Each day he ambled by
and acted surprised to see me.
Each day I smiled into my book
and sneaked looks over the page tops.
“Would you mind very much, Miss,
if I turned up my sleeves?” Peter puts down his bucket and pole.
“Not at all. The sun is quite warm today.” I look away discreetly,
but I see without quite looking
as he unfastens one cuff
and rolls the fabric up to the elbow.
Then the other.
When he takes up the rod again
I finally glance:
like bread baking
in a hot oven.
The sun has heated me through.
My eyelids feel heavy
and I am dreaming of a warm golden hand
tracing the curve of my face.
A sigh escapes me.
“That must be some book!” Peter’s voice jostles me awake.
“Oh…yes.” My cheeks turn to flames.
“The sun might be too much for you today, Miss.

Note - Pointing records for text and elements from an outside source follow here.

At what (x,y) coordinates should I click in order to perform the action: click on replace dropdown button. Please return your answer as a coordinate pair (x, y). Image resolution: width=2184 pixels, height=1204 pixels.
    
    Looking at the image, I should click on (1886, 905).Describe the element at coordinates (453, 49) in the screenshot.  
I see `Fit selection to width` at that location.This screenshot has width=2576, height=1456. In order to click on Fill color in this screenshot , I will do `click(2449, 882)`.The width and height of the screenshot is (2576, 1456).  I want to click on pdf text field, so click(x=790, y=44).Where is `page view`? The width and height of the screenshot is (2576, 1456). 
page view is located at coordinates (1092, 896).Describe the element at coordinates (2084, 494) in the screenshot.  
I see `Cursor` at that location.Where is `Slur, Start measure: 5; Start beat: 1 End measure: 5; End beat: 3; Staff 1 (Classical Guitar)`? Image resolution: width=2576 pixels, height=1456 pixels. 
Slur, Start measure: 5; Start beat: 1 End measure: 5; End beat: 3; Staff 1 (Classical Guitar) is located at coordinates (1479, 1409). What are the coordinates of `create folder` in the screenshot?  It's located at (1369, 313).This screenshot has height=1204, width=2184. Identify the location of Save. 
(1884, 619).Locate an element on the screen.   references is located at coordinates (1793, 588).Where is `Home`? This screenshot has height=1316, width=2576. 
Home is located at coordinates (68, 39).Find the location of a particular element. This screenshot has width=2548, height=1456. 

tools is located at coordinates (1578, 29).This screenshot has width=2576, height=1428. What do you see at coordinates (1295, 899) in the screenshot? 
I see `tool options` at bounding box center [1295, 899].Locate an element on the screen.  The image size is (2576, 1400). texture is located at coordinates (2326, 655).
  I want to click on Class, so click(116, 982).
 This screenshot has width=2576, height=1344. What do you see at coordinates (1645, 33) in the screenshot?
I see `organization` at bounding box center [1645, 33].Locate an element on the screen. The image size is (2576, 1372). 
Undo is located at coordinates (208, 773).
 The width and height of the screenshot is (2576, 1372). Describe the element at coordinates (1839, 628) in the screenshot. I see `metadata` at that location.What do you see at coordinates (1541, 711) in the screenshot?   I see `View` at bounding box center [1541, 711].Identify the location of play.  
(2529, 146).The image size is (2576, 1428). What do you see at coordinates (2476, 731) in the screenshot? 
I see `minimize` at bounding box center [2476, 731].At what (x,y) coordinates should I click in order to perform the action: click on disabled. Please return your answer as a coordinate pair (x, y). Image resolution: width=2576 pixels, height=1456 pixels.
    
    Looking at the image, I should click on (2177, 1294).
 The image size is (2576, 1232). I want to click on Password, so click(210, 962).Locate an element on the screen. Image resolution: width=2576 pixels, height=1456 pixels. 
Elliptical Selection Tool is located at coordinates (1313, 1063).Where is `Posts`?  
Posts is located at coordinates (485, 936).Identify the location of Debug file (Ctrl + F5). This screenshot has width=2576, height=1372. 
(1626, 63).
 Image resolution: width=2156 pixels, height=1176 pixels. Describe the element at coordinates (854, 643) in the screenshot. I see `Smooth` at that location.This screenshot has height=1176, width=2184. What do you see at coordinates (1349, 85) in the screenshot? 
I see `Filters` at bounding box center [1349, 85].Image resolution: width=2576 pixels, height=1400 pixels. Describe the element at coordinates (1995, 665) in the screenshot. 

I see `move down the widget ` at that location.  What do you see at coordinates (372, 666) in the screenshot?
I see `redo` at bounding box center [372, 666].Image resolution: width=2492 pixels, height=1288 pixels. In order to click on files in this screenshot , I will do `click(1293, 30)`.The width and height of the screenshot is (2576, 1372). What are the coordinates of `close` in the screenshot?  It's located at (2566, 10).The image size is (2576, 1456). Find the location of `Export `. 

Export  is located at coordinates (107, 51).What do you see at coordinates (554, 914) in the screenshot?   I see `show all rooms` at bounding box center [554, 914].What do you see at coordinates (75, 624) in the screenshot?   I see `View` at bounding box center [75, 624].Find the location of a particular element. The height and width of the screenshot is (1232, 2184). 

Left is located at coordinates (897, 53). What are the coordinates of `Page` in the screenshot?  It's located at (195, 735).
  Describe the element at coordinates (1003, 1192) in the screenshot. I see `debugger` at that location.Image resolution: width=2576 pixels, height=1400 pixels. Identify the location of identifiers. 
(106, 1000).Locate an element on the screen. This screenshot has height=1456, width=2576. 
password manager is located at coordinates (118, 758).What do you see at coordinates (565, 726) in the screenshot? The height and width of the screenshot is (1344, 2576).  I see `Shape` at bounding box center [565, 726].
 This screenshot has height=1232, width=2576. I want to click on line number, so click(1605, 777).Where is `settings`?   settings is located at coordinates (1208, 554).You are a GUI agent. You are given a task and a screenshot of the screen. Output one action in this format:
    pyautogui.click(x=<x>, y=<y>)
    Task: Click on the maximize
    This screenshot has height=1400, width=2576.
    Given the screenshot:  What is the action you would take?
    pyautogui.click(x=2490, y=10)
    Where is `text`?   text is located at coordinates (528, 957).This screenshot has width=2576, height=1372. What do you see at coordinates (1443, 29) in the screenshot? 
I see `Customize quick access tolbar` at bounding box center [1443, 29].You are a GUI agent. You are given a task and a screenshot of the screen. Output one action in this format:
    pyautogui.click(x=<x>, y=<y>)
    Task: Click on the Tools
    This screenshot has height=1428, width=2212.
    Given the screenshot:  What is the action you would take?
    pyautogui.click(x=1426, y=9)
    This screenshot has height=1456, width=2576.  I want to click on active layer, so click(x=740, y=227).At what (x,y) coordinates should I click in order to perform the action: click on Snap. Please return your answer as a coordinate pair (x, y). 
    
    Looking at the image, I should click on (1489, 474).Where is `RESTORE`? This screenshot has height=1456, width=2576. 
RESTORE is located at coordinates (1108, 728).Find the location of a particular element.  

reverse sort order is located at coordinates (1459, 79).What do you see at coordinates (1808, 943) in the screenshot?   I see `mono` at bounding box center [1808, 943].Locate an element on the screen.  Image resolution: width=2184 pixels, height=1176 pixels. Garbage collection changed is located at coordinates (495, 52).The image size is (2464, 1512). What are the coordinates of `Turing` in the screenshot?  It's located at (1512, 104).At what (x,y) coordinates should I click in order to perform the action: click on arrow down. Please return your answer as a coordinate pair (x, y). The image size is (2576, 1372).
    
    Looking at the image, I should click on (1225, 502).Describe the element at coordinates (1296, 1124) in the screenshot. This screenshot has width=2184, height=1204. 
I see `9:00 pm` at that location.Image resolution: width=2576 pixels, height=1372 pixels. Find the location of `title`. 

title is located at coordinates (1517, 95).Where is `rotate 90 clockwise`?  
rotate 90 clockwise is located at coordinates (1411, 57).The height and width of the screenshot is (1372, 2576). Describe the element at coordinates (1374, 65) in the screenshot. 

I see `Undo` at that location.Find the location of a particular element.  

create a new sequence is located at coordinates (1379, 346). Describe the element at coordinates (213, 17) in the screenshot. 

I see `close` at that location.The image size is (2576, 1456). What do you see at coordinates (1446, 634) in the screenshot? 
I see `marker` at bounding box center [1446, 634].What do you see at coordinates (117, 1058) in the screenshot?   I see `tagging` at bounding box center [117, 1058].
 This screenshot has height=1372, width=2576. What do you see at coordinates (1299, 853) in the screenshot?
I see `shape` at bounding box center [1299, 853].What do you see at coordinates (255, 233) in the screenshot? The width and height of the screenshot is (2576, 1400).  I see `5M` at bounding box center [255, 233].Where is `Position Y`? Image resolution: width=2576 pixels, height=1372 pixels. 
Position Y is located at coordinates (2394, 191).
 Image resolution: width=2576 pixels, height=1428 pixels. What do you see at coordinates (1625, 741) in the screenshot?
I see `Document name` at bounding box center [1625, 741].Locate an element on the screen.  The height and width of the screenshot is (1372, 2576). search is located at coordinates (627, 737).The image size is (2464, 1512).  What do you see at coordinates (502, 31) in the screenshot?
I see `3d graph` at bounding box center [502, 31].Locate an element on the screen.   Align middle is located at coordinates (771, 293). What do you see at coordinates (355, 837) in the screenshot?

I can see from here you’re red.”
“You are right. I should go.” I start for the trees,
stopping to steal one more glance
to hold me over until next time….
Will there be a next time?
He stands with one foot on a rock,
leaning on his bended knee,
When I turn, he laughs.
“Tomorrow?” He straightens.
I feel utterly exposed.
Looking straight on
at a boy,
and him at me.
mostly in silence.
Soon I read a few pages aloud,
reclining on a rock,
one hand trailing in the cool water.
When I look up from my book,
he is staring right into my eyes,
apparently unaware of the fish tugging at his line.
I cannot look away either,
but I suppress a smile.
“It appears you need some help.”
I stand and reach
for the line,
glinting in the sun.
I look up at him. “What now?”
His face is close.
“I’ll show you.”
After the fishing lesson,
I hand Peter my book in trade.
He must perceive some hesitation.
read.” He pulls the book toward him.
“I…I never said …”
“I went to school.”
“My mother was a schoolteacher,” he says,
“before she married.”
“A teacher—what could be more wonderful?”
“She was sad to leave it, so I became her pupil.
She’d traveled, brought back dozens of books.
She started to teach me Latin, but …
well, she’s been gone a long time now.”
Peter looks away.
“I am so sorry. What was her name?”
“Were you very young?”
Peter nods. “Any age would’ve been too young.”
As the summer sun intensifies,
our conversations follow suit,
many of them conducted
while treading water
in the furthest recesses of the reservoir.